Reproduce the lines from the one containing "Task: Click the 七麦数据 logo" through the one containing "Instruction: Clear all Output panel messages", swapping "screenshot" for "screen capture" and leaving everything else as it is.

▸ **The input**
============================================================
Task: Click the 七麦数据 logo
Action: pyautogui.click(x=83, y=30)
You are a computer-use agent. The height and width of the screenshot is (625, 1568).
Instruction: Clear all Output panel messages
============================================================
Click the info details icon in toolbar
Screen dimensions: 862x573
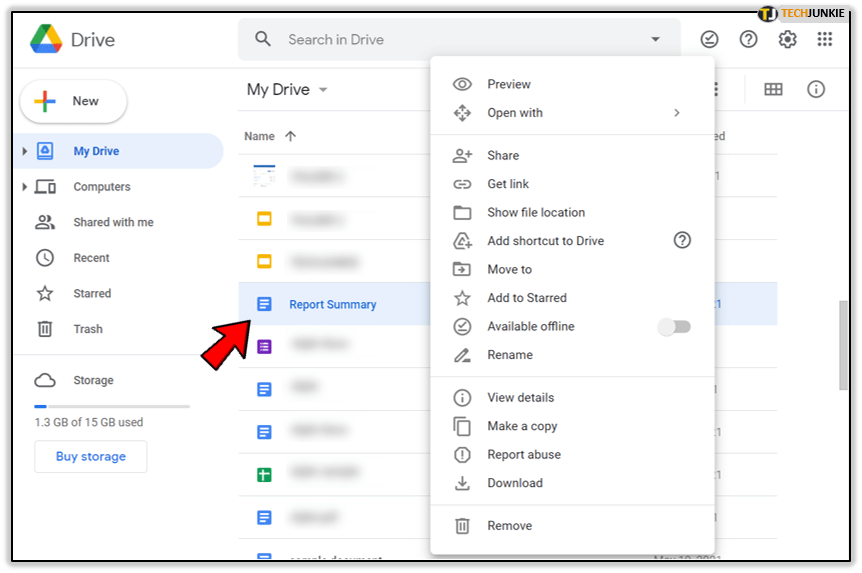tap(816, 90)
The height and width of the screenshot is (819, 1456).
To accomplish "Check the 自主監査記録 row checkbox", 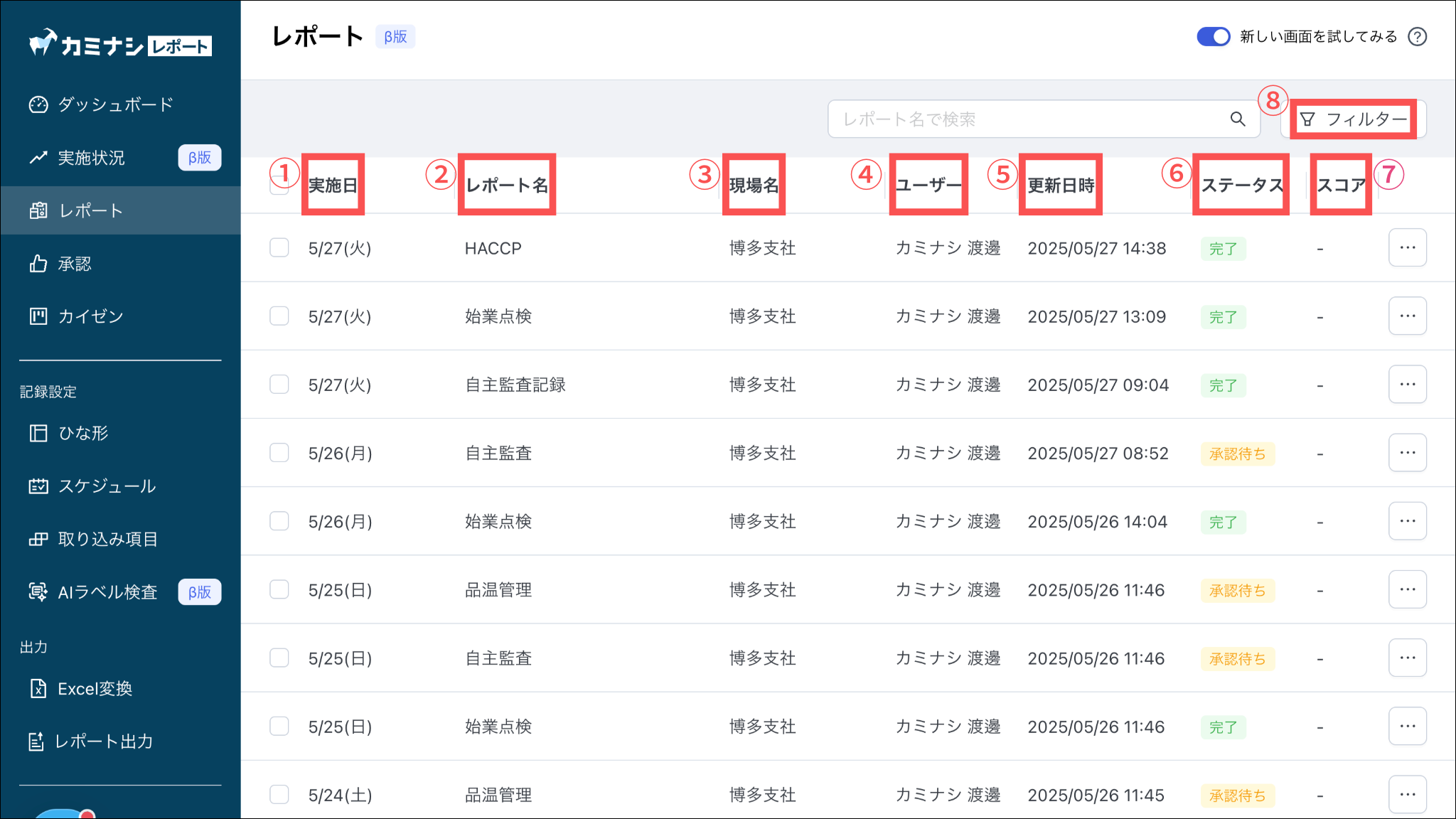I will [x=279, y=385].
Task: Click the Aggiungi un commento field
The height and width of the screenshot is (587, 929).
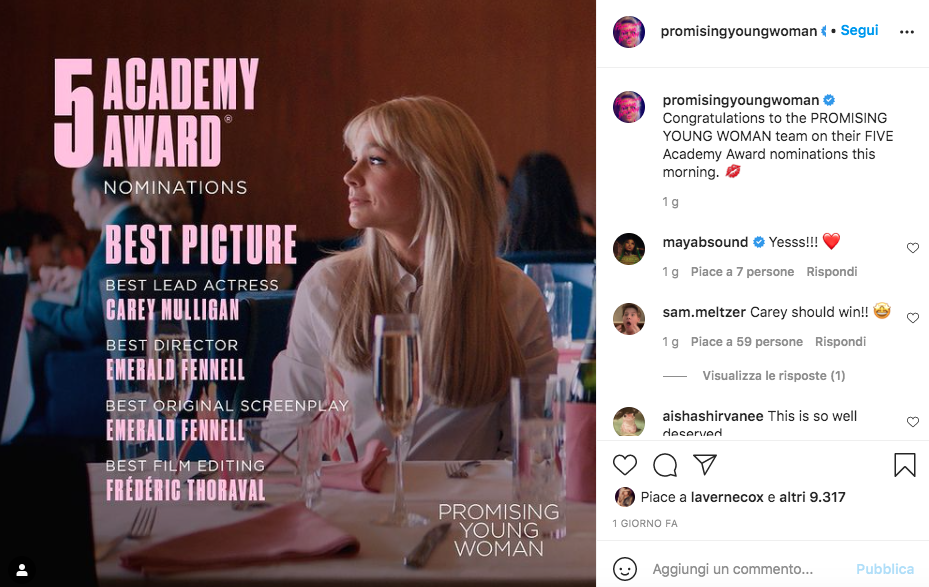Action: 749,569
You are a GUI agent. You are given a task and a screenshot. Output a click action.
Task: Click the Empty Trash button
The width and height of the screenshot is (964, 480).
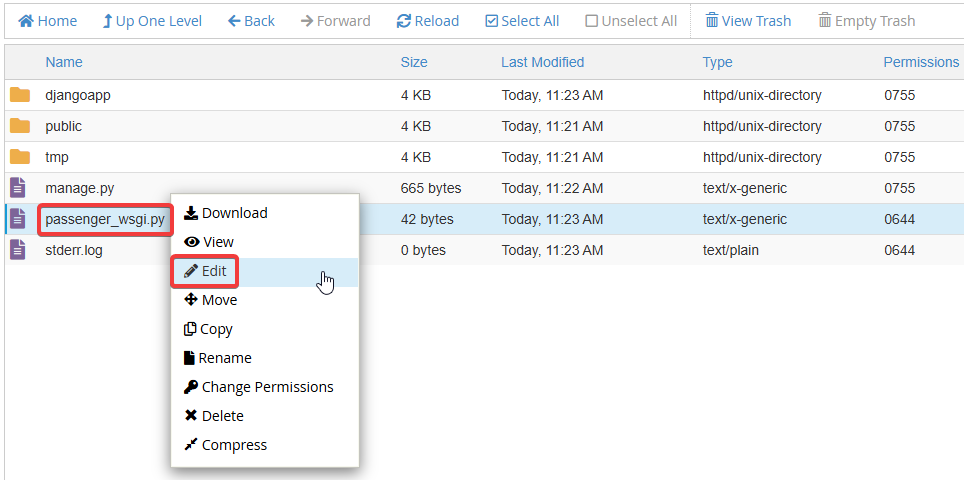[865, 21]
============================================================
▸ **Final result**
Task: Click the 七麦数据 logo
Action: pyautogui.click(x=83, y=30)
You are a computer-use agent. The height and width of the screen capture is (625, 1568).
Instruction: Clear all Output panel messages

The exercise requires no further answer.